→ THE PROBLEM: Edit the listing below so that every "tree node" becomes "tree item", and reproduce all of its lines with nothing else changed.

→ DATA SHOWN:

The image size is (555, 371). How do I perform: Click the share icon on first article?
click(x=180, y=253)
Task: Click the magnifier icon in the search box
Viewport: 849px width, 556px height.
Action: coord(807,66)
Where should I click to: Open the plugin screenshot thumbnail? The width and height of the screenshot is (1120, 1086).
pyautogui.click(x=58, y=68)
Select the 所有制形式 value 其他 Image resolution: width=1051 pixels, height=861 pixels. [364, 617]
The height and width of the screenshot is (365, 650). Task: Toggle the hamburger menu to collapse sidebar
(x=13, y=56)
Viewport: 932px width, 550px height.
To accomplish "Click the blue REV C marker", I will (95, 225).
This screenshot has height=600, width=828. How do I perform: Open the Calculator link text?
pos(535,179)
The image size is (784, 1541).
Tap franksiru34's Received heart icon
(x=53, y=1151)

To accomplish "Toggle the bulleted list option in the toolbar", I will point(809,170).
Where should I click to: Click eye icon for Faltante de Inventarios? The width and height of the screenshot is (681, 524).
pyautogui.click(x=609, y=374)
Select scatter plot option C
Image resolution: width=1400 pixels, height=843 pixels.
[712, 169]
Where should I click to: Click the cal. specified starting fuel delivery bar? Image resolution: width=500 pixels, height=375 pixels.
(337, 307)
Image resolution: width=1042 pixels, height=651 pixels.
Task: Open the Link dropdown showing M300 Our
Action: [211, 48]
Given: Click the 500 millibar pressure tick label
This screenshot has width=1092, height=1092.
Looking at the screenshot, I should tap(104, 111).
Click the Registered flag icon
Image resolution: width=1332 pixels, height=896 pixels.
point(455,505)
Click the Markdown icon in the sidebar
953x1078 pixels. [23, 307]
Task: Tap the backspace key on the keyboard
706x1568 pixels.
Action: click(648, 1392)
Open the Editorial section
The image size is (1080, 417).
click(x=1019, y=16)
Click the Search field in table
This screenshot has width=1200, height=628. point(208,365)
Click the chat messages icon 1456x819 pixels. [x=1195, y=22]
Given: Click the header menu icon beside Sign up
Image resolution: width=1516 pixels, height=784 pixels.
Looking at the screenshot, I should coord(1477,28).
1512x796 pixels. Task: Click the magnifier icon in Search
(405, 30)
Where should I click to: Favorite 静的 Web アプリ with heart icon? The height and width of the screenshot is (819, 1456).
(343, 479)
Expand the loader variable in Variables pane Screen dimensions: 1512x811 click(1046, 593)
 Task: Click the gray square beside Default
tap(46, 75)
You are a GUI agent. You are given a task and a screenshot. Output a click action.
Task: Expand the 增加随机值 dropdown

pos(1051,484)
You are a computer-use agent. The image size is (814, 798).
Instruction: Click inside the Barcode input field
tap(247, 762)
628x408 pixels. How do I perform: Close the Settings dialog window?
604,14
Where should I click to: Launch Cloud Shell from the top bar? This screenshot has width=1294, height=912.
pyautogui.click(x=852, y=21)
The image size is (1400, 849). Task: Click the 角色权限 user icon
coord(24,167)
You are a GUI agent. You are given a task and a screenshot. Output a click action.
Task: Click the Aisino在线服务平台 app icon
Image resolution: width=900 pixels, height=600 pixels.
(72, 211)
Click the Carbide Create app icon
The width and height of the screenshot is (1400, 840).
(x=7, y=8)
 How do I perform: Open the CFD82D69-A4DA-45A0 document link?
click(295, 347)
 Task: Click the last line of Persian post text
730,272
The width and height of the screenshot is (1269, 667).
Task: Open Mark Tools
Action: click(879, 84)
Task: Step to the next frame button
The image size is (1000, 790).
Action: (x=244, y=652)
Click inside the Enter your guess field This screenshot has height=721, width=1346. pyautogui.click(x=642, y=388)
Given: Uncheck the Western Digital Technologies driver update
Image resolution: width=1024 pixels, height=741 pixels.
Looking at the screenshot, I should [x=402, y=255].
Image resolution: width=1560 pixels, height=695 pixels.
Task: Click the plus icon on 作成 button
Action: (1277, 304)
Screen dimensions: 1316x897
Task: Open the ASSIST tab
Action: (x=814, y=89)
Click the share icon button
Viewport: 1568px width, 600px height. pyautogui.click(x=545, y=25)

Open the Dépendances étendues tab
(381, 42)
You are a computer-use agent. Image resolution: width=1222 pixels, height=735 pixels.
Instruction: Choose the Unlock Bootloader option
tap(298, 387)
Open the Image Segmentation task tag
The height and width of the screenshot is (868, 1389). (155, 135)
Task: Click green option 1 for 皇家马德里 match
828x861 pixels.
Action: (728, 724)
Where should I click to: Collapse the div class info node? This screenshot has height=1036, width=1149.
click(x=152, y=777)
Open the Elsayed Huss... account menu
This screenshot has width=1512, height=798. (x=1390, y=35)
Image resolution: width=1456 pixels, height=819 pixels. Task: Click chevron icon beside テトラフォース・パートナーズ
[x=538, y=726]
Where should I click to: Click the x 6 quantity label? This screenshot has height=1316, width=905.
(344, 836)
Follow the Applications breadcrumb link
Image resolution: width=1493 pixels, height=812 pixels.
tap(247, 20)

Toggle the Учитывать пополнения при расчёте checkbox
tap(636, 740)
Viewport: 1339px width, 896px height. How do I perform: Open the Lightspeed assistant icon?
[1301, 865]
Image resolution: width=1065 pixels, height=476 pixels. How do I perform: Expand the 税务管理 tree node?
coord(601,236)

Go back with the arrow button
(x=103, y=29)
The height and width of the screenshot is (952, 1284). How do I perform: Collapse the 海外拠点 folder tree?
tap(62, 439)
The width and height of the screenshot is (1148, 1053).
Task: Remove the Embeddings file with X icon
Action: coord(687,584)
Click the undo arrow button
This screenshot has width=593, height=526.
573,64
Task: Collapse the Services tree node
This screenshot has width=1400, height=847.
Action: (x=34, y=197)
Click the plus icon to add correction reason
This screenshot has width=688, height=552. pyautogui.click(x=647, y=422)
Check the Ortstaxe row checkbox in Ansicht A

→ EXERCISE RESULT:
The image size is (555, 371). How do I perform: Click the share icon on first article?
click(x=180, y=253)
Task: Click the magnifier icon in the search box
Viewport: 849px width, 556px height.
Action: coord(807,66)
Where should I click to: Open the plugin screenshot thumbnail? The width and height of the screenshot is (1120, 1086).
pyautogui.click(x=58, y=68)
Select the 所有制形式 value 其他 Image resolution: width=1051 pixels, height=861 pixels. [364, 617]
The height and width of the screenshot is (365, 650). Task: Toggle the hamburger menu to collapse sidebar
(x=13, y=56)
Viewport: 932px width, 550px height.
To accomplish "Click the blue REV C marker", I will (95, 225).
This screenshot has height=600, width=828. How do I perform: Open the Calculator link text?
pos(535,179)
The image size is (784, 1541).
Tap franksiru34's Received heart icon
(x=53, y=1151)

To accomplish "Toggle the bulleted list option in the toolbar", I will point(809,170).
Where should I click to: Click eye icon for Faltante de Inventarios? The width and height of the screenshot is (681, 524).
pyautogui.click(x=609, y=374)
Select scatter plot option C
Image resolution: width=1400 pixels, height=843 pixels.
[712, 169]
Where should I click to: Click the cal. specified starting fuel delivery bar? Image resolution: width=500 pixels, height=375 pixels.
(337, 307)
Image resolution: width=1042 pixels, height=651 pixels.
Task: Open the Link dropdown showing M300 Our
Action: [211, 48]
Given: Click the 500 millibar pressure tick label
This screenshot has width=1092, height=1092.
Looking at the screenshot, I should tap(104, 111).
Click the Registered flag icon
Image resolution: width=1332 pixels, height=896 pixels.
point(455,505)
Click the Markdown icon in the sidebar
953x1078 pixels. [23, 307]
Task: Tap the backspace key on the keyboard
706x1568 pixels.
Action: click(648, 1392)
Open the Editorial section
The image size is (1080, 417).
click(x=1019, y=16)
Click the Search field in table
This screenshot has width=1200, height=628. point(208,365)
Click the chat messages icon 1456x819 pixels. [x=1195, y=22]
Given: Click the header menu icon beside Sign up
Image resolution: width=1516 pixels, height=784 pixels.
Looking at the screenshot, I should coord(1477,28).
1512x796 pixels. Task: Click the magnifier icon in Search
(405, 30)
Where should I click to: Favorite 静的 Web アプリ with heart icon? The height and width of the screenshot is (819, 1456).
(343, 479)
Expand the loader variable in Variables pane Screen dimensions: 1512x811 click(1046, 593)
 Task: Click the gray square beside Default
tap(46, 75)
You are a GUI agent. You are given a task and a screenshot. Output a click action.
Task: Expand the 增加随机值 dropdown

pos(1051,484)
You are a computer-use agent. The image size is (814, 798).
Instruction: Click inside the Barcode input field
tap(247, 762)
628x408 pixels. How do I perform: Close the Settings dialog window?
604,14
Where should I click to: Launch Cloud Shell from the top bar? This screenshot has width=1294, height=912.
pyautogui.click(x=852, y=21)
The image size is (1400, 849). Task: Click the 角色权限 user icon
coord(24,167)
You are a GUI agent. You are given a task and a screenshot. Output a click action.
Task: Click the Aisino在线服务平台 app icon
Image resolution: width=900 pixels, height=600 pixels.
(72, 211)
Click the Carbide Create app icon
The width and height of the screenshot is (1400, 840).
(x=7, y=8)
 How do I perform: Open the CFD82D69-A4DA-45A0 document link?
click(295, 347)
 Task: Click the last line of Persian post text
730,272
The width and height of the screenshot is (1269, 667).
Task: Open Mark Tools
Action: click(879, 84)
Task: Step to the next frame button
The image size is (1000, 790).
Action: (x=244, y=652)
Click inside the Enter your guess field This screenshot has height=721, width=1346. pyautogui.click(x=642, y=388)
Given: Uncheck the Western Digital Technologies driver update
Image resolution: width=1024 pixels, height=741 pixels.
Looking at the screenshot, I should [x=402, y=255].
Image resolution: width=1560 pixels, height=695 pixels.
Task: Click the plus icon on 作成 button
Action: (1277, 304)
Screen dimensions: 1316x897
Task: Open the ASSIST tab
Action: (x=814, y=89)
Click the share icon button
Viewport: 1568px width, 600px height. pyautogui.click(x=545, y=25)

Open the Dépendances étendues tab
(381, 42)
You are a computer-use agent. Image resolution: width=1222 pixels, height=735 pixels.
Instruction: Choose the Unlock Bootloader option
tap(298, 387)
Open the Image Segmentation task tag
The height and width of the screenshot is (868, 1389). (155, 135)
Task: Click green option 1 for 皇家马德里 match
828x861 pixels.
Action: (728, 724)
Where should I click to: Collapse the div class info node? This screenshot has height=1036, width=1149.
click(x=152, y=777)
Open the Elsayed Huss... account menu
This screenshot has width=1512, height=798. (x=1390, y=35)
Image resolution: width=1456 pixels, height=819 pixels. Task: Click chevron icon beside テトラフォース・パートナーズ
[x=538, y=726]
Where should I click to: Click the x 6 quantity label? This screenshot has height=1316, width=905.
(344, 836)
Follow the Applications breadcrumb link
Image resolution: width=1493 pixels, height=812 pixels.
tap(247, 20)

Toggle the Учитывать пополнения при расчёте checkbox
tap(636, 740)
Viewport: 1339px width, 896px height. How do I perform: Open the Lightspeed assistant icon?
[1301, 865]
Image resolution: width=1065 pixels, height=476 pixels. How do I perform: Expand the 税务管理 tree item?
coord(601,236)

Go back with the arrow button
(x=103, y=29)
The height and width of the screenshot is (952, 1284). How do I perform: Collapse the 海外拠点 folder tree?
tap(62, 439)
The width and height of the screenshot is (1148, 1053).
Task: Remove the Embeddings file with X icon
Action: coord(687,584)
Click the undo arrow button
This screenshot has width=593, height=526.
573,64
Task: Collapse the Services tree item
This screenshot has width=1400, height=847.
Action: (x=34, y=197)
Click the plus icon to add correction reason
This screenshot has width=688, height=552. pyautogui.click(x=647, y=422)
Check the Ortstaxe row checkbox in Ansicht A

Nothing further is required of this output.